#### READING TEXT
So then, an easy statement to make on life under representative parliamentary systems is; outside of absurdly unrealistic hypotheticals, I could never condone purposefully killing others when campaigning against such monoliths as state and corporate repression today.

Breaking that down though; what do I mean by an unrealistic hypothetical? For example the philosophical thought experiment called the trolley problem, where you have a runaway trolley hurtling towards 5 people tied to a track, and you can pull a leaver so the train changes tracks and only kills 1 person tied to a track. Or you can change it to 7 billion to 1 even. Or 7 billion of your average citizens vs. 1 million unethical politicians, police and bosses, to make it political.

Now what do I mean by purposeful, well we can think of for example the most extreme cases of post-partum psychosis which has mothers killing their babies. But more nuanced than that, the rape victim who gets worn down by their abuser for years until they have a psychological break and kill.

That does still leave a lot of lee way for people knowingly taking risks with others lives, not intending to kill, but who are reckless in their actions, such as with some forms of economic sabotage. And I agree such a reckless act would bring up feelings of revulsion for all kinds of reasons like questioning whether the person was really doing it to help people or for their own ego-aggrandizement. All that can be hoped is a person makes a careful accounting of their ability for human error and weighs it against the outcomes of doing nothing.

#### TASKS FOR THIS EXERCISE
1. In the passage on killing for political causes, which philosophical thought experiment illustrates an unrealistic hypothetical?
2. Quote the passage on killing for political causes from "So then, an" up to and including "make it political.".
3. Write what comes next in the passage on killing for political causes, picking up after its final sentence.

#### DATA SECTION
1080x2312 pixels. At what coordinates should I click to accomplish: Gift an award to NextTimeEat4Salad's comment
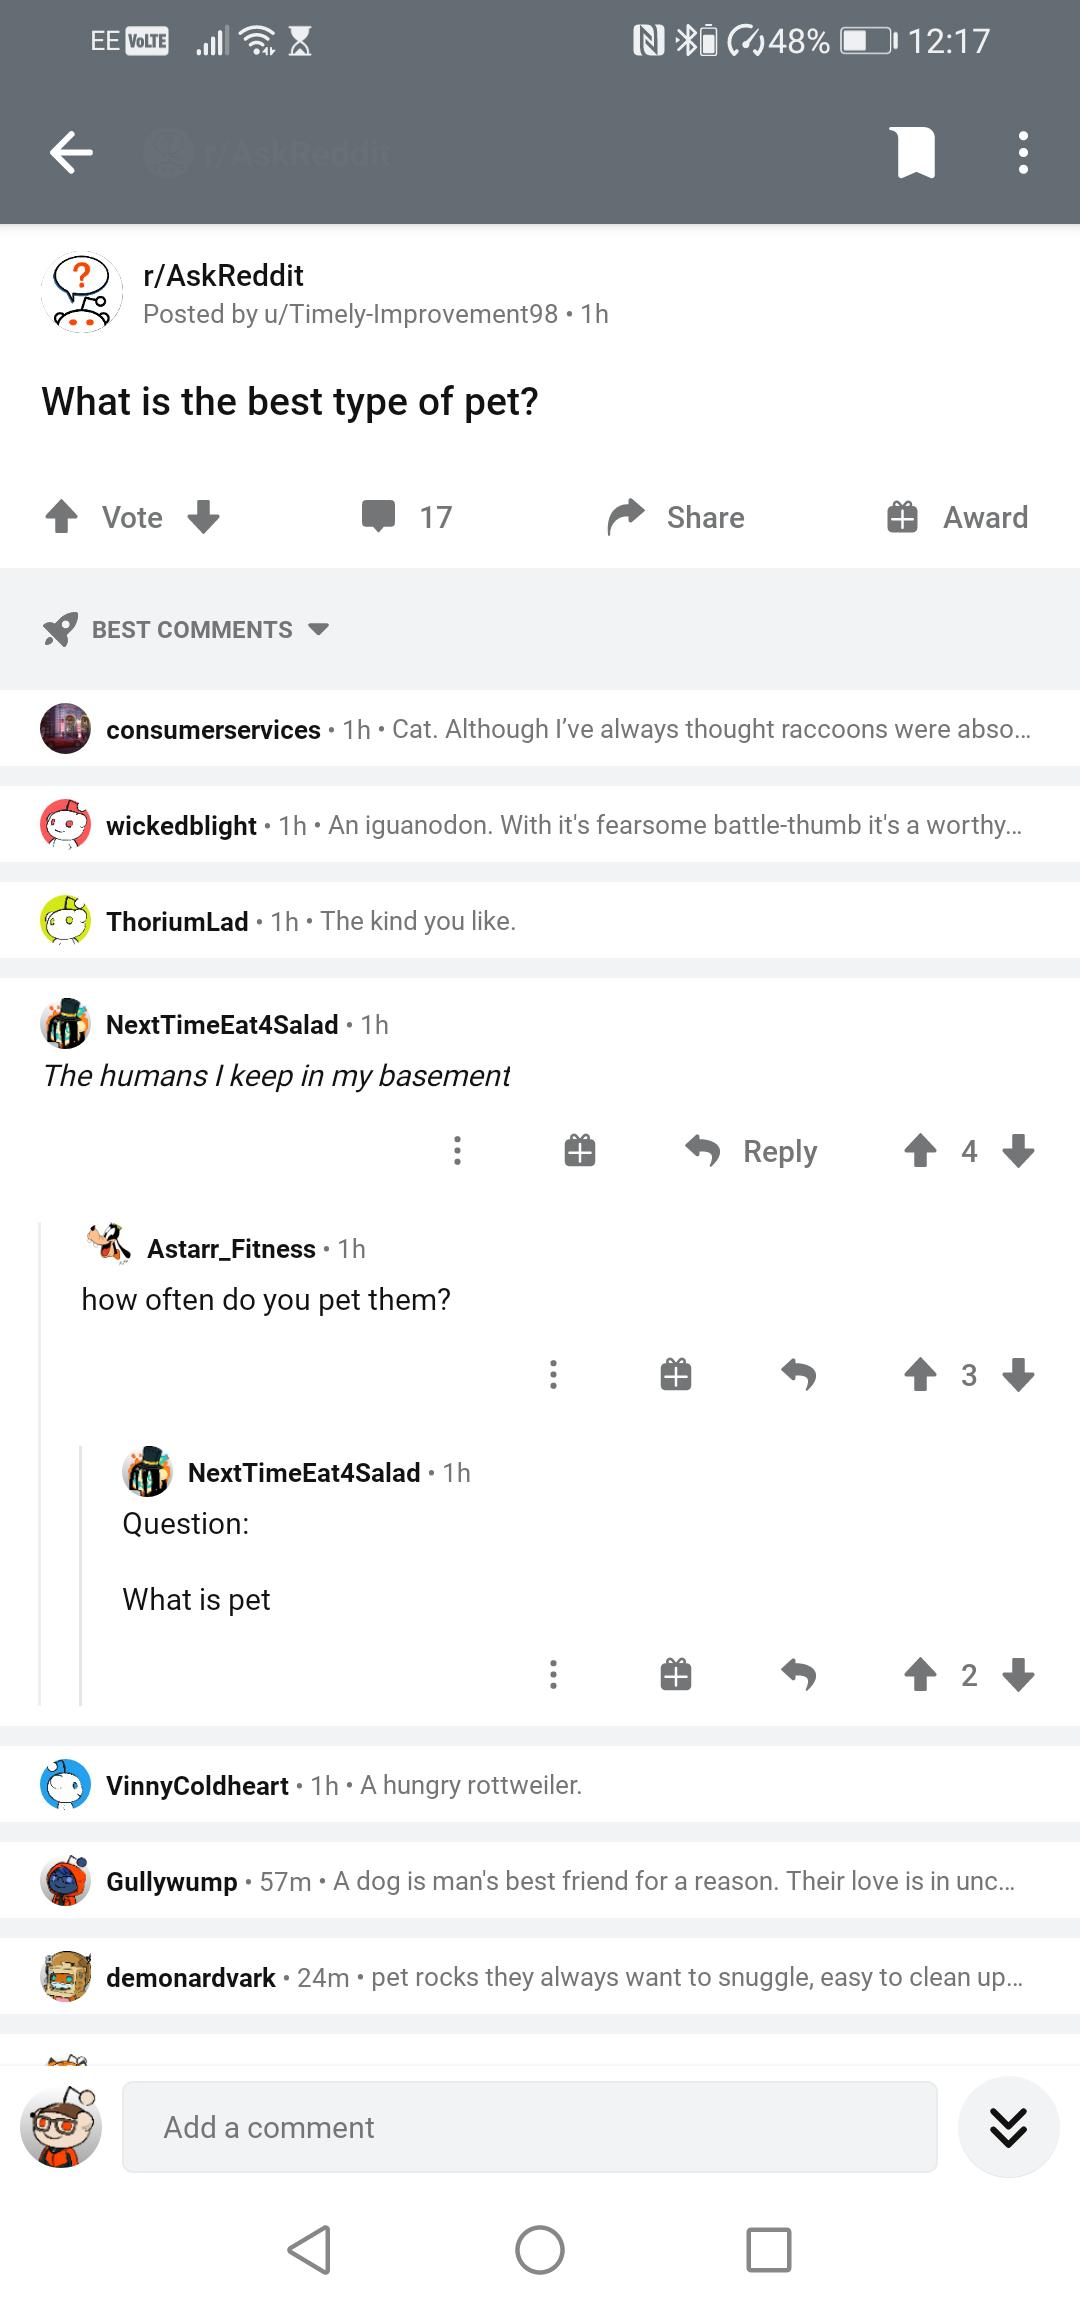pos(578,1151)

#### ANSWERS TO THE PROBLEMS
1. The trolley problem.

2.
So then, an easy statement to make on life under representative parliamentary systems is; outside of absurdly unrealistic hypotheticals, I could never condone purposefully killing others when campaigning against such monoliths as state and corporate repression today.

Breaking that down though; what do I mean by an unrealistic hypothetical? For example the philosophical thought experiment called the trolley problem, where you have a runaway trolley hurtling towards 5 people tied to a track, and you can pull a leaver so the train changes tracks and only kills 1 person tied to a track. Or you can change it to 7 billion to 1 even. Or 7 billion of your average citizens vs. 1 million unethical politicians, police and bosses, to make it political.

3.
*Future possibilities*

We can hypothesise the unrealistic case of 99% of society desiring a referendum on a shift from parliamentary representative system to a federated spokes council system and the MPs dragging their feet, the same way both parties gerrymander the boundaries to make it easier to win despite it being the one issue most everyone agrees is bad, and people needing to storm the halls of power to force a vote to happen.

More likely though, an opportunity for revolution might arise from such a confluence of events as climate refugees and worker gains forcing the state and corporations into trying to crack down on freedoms in order to preserve their power and enough people resisting that move, who are then able take power and usher in radical policy change, with either the army deciding to stand down or splitting into factions.


*———————–*
*References*​1. Beautiful Trouble: A Toolbox for Revolution – Use your radical fringe to shift the Overton window P. 215.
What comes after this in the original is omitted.